TASK INPUT below:
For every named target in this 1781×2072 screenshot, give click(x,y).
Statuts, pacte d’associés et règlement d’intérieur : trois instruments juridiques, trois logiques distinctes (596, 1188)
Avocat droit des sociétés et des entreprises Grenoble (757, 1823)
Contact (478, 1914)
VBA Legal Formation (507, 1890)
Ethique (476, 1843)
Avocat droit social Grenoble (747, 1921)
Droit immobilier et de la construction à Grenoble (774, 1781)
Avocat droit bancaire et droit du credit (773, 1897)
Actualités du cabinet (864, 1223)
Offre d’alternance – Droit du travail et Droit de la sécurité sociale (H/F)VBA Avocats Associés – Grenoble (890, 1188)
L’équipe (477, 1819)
End of TASK INPUT.
EXERCISE OBJECTIVE:
Reproduce every record above exactly as it appears.

REPLY TO THE TASK:
For every named target in this 1781×2072 screenshot, give click(x,y).
Statuts, pacte d’associés et règlement d’intérieur : trois instruments juridiques, trois logiques distinctes (596, 1188)
Avocat droit des sociétés et des entreprises Grenoble (757, 1823)
Contact (478, 1914)
VBA Legal Formation (507, 1890)
Ethique (476, 1843)
Avocat droit social Grenoble (747, 1921)
Droit immobilier et de la construction à Grenoble (774, 1781)
Avocat droit bancaire et droit du credit (773, 1897)
Actualités du cabinet (864, 1223)
Offre d’alternance – Droit du travail et Droit de la sécurité sociale (H/F)VBA Avocats Associés – Grenoble (890, 1188)
L’équipe (477, 1819)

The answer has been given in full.